The remaining three articles examine how multiculturalism, or lack thereof, is practised in elite private schools in Jakarta. In arguing that education can serve as a tool for social segregation, Chang-Yau Hoon examines the way in which elite Christian schools can become a site for the construction of difference in religious, ethnic and class identity, particularly in relation to the nation's ethnic Chinese. Also focusing on the ethnic Chinese, Charlotte Setijadi-Dunn presents a case study of a recently established trilingual 'National Plus' school in a satellite town outside Jakarta. Rather than accepting superficial celebrations of cultural diversity in the school, her discussion reveals complex contradictions that underscore the challenges faced by multiculturalism in Indonesia. Such contradictions are further highlighted by Danau Tanu, who examines the different social hierarchies in an international school formed on the basis of class, race and culture. Her article rounds out the discussion on multiculturalism in education in Indonesia, leaving us to think about the different efforts being made, the various contradictions on the ground and the many challenges ahead.

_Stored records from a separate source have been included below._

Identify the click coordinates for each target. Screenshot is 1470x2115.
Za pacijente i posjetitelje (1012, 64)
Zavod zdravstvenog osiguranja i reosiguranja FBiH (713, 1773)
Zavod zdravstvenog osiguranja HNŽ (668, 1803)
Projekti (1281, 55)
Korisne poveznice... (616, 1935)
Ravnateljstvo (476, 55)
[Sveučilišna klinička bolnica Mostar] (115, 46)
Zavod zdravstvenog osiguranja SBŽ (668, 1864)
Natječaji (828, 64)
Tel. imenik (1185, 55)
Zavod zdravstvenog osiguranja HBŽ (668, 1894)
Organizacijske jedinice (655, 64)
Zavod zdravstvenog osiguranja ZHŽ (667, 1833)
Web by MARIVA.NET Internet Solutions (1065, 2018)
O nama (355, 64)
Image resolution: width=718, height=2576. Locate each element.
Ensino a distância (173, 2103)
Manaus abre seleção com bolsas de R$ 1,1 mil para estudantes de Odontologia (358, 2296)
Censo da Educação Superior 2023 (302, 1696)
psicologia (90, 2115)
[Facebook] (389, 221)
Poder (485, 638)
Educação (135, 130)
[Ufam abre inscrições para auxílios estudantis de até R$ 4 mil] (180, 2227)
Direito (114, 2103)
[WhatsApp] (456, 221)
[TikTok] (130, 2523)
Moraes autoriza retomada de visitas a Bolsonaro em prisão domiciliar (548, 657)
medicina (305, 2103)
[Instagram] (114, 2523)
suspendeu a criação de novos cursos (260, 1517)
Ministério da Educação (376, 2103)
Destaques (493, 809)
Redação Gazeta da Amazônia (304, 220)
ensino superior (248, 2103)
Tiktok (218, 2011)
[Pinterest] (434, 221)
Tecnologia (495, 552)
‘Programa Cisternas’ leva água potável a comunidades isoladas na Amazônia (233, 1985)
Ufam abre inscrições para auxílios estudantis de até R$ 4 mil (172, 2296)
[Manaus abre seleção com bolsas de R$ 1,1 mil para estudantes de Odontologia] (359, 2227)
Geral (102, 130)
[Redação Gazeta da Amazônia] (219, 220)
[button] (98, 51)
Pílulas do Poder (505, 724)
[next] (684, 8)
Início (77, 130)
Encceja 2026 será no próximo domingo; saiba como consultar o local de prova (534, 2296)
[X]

Lyn Parker (lyn.parker@uwa.edu.au) is a Professor in Asian Studies at the University of Western Australia. She is leading an ARC Discovery project on education for a multicultural Indonesia.

Raihani (raihani@uwa.edu.au) is an Australian Postdoctoral Fellow at the University of Western Australia, who is working on the Discovery project.

Chang-Yau Hoon (cyhoon@smu.edu.sg) is Assistant Professor of Asian Studies at Singapore Management University. He is the author of Chinese Identity in Post-Suharto Indonesia: Culture, Politics and Media (2008) and is a partner investigator in the project.